◆ The problem ◆
From first line to last, retype the data exactly.

Saved entries:
-*-

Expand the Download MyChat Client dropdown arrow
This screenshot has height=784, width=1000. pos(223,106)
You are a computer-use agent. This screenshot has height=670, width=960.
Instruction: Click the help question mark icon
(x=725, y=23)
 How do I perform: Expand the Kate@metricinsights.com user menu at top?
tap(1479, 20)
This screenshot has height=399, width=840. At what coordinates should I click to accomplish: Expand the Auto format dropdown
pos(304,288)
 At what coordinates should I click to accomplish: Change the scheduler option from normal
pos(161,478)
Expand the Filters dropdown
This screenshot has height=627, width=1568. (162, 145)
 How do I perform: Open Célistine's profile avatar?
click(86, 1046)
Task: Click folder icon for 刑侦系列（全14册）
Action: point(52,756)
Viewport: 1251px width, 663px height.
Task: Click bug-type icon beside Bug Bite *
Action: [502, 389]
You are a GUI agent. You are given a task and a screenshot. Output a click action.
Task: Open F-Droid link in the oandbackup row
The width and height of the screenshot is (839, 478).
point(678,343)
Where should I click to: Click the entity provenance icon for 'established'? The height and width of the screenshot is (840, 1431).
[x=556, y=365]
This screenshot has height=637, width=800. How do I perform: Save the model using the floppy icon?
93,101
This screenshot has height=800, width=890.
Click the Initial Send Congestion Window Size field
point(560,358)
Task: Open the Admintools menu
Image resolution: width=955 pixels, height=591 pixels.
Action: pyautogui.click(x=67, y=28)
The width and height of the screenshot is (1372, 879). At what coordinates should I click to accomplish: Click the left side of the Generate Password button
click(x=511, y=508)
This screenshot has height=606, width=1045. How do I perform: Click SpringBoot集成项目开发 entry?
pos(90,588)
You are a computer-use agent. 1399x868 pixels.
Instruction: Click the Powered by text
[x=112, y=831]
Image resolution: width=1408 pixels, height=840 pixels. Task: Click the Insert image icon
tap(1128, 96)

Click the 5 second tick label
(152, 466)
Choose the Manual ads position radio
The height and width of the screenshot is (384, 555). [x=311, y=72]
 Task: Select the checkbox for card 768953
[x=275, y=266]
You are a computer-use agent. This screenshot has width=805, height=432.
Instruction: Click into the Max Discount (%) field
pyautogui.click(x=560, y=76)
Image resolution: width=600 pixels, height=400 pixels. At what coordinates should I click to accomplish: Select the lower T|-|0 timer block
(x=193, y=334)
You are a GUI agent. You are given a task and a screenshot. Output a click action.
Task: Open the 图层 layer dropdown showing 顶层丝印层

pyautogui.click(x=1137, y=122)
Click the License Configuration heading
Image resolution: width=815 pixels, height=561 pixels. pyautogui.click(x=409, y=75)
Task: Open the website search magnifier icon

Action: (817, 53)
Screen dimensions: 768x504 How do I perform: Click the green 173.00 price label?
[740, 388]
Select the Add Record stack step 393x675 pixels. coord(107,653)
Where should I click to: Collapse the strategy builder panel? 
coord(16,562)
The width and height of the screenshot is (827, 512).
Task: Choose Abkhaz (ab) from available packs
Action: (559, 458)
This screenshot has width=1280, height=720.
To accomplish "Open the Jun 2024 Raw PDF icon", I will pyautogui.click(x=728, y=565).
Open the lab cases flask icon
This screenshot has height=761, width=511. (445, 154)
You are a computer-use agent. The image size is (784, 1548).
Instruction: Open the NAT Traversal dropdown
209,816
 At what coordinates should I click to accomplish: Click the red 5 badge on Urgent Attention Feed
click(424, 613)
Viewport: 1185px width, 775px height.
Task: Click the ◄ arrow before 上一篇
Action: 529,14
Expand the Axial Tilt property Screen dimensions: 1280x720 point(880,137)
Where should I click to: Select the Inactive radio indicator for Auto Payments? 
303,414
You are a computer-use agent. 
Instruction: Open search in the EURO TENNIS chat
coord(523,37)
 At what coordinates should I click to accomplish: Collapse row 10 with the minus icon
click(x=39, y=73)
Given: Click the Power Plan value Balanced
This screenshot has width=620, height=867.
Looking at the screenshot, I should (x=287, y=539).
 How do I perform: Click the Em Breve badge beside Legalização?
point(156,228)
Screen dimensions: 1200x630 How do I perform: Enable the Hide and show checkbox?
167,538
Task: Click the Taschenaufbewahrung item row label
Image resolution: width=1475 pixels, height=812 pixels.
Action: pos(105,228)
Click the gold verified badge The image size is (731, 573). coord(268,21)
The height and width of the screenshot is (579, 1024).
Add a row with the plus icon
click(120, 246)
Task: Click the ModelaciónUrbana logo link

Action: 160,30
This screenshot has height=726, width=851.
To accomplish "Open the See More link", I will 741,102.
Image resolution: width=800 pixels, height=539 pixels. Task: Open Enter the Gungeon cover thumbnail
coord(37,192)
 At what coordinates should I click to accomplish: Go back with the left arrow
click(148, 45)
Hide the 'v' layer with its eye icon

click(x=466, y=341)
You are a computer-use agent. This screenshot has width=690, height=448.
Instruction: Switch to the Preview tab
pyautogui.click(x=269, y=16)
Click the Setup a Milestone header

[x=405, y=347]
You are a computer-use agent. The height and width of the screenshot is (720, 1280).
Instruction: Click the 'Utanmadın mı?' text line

-*-

◆ Written answer ◆
Expand the Download MyChat Client dropdown arrow
This screenshot has height=784, width=1000. pos(223,106)
You are a computer-use agent. This screenshot has height=670, width=960.
Instruction: Click the help question mark icon
(x=725, y=23)
 How do I perform: Expand the Kate@metricinsights.com user menu at top?
tap(1479, 20)
This screenshot has height=399, width=840. At what coordinates should I click to accomplish: Expand the Auto format dropdown
pos(304,288)
 At what coordinates should I click to accomplish: Change the scheduler option from normal
pos(161,478)
Expand the Filters dropdown
This screenshot has height=627, width=1568. (162, 145)
 How do I perform: Open Célistine's profile avatar?
click(86, 1046)
Task: Click folder icon for 刑侦系列（全14册）
Action: point(52,756)
Viewport: 1251px width, 663px height.
Task: Click bug-type icon beside Bug Bite *
Action: [502, 389]
You are a GUI agent. You are given a task and a screenshot. Output a click action.
Task: Open F-Droid link in the oandbackup row
The width and height of the screenshot is (839, 478).
point(678,343)
Where should I click to: Click the entity provenance icon for 'established'? The height and width of the screenshot is (840, 1431).
[x=556, y=365]
This screenshot has height=637, width=800. How do I perform: Save the model using the floppy icon?
93,101
This screenshot has height=800, width=890.
Click the Initial Send Congestion Window Size field
point(560,358)
Task: Open the Admintools menu
Image resolution: width=955 pixels, height=591 pixels.
Action: pyautogui.click(x=67, y=28)
The width and height of the screenshot is (1372, 879). At what coordinates should I click to accomplish: Click the left side of the Generate Password button
click(x=511, y=508)
This screenshot has height=606, width=1045. How do I perform: Click SpringBoot集成项目开发 entry?
pos(90,588)
You are a computer-use agent. 1399x868 pixels.
Instruction: Click the Powered by text
[x=112, y=831]
Image resolution: width=1408 pixels, height=840 pixels. Task: Click the Insert image icon
tap(1128, 96)

Click the 5 second tick label
(152, 466)
Choose the Manual ads position radio
The height and width of the screenshot is (384, 555). [x=311, y=72]
 Task: Select the checkbox for card 768953
[x=275, y=266]
You are a computer-use agent. This screenshot has width=805, height=432.
Instruction: Click into the Max Discount (%) field
pyautogui.click(x=560, y=76)
Image resolution: width=600 pixels, height=400 pixels. At what coordinates should I click to accomplish: Select the lower T|-|0 timer block
(x=193, y=334)
You are a GUI agent. You are given a task and a screenshot. Output a click action.
Task: Open the 图层 layer dropdown showing 顶层丝印层

pyautogui.click(x=1137, y=122)
Click the License Configuration heading
Image resolution: width=815 pixels, height=561 pixels. pyautogui.click(x=409, y=75)
Task: Open the website search magnifier icon

Action: (817, 53)
Screen dimensions: 768x504 How do I perform: Click the green 173.00 price label?
[740, 388]
Select the Add Record stack step 393x675 pixels. coord(107,653)
Where should I click to: Collapse the strategy builder panel? 
coord(16,562)
The width and height of the screenshot is (827, 512).
Task: Choose Abkhaz (ab) from available packs
Action: (559, 458)
This screenshot has width=1280, height=720.
To accomplish "Open the Jun 2024 Raw PDF icon", I will pyautogui.click(x=728, y=565).
Open the lab cases flask icon
This screenshot has height=761, width=511. (445, 154)
You are a computer-use agent. The image size is (784, 1548).
Instruction: Open the NAT Traversal dropdown
209,816
 At what coordinates should I click to accomplish: Click the red 5 badge on Urgent Attention Feed
click(424, 613)
Viewport: 1185px width, 775px height.
Task: Click the ◄ arrow before 上一篇
Action: 529,14
Expand the Axial Tilt property Screen dimensions: 1280x720 point(880,137)
Where should I click to: Select the Inactive radio indicator for Auto Payments? 
303,414
You are a computer-use agent. 
Instruction: Open search in the EURO TENNIS chat
coord(523,37)
 At what coordinates should I click to accomplish: Collapse row 10 with the minus icon
click(x=39, y=73)
Given: Click the Power Plan value Balanced
This screenshot has width=620, height=867.
Looking at the screenshot, I should (x=287, y=539).
 How do I perform: Click the Em Breve badge beside Legalização?
point(156,228)
Screen dimensions: 1200x630 How do I perform: Enable the Hide and show checkbox?
167,538
Task: Click the Taschenaufbewahrung item row label
Image resolution: width=1475 pixels, height=812 pixels.
Action: pos(105,228)
Click the gold verified badge The image size is (731, 573). coord(268,21)
The height and width of the screenshot is (579, 1024).
Add a row with the plus icon
click(120, 246)
Task: Click the ModelaciónUrbana logo link

Action: 160,30
This screenshot has height=726, width=851.
To accomplish "Open the See More link", I will 741,102.
Image resolution: width=800 pixels, height=539 pixels. Task: Open Enter the Gungeon cover thumbnail
coord(37,192)
 At what coordinates should I click to accomplish: Go back with the left arrow
click(148, 45)
Hide the 'v' layer with its eye icon

click(x=466, y=341)
You are a computer-use agent. This screenshot has width=690, height=448.
Instruction: Switch to the Preview tab
pyautogui.click(x=269, y=16)
Click the Setup a Milestone header

[x=405, y=347]
You are a computer-use agent. The height and width of the screenshot is (720, 1280).
Instruction: Click the 'Utanmadın mı?' text line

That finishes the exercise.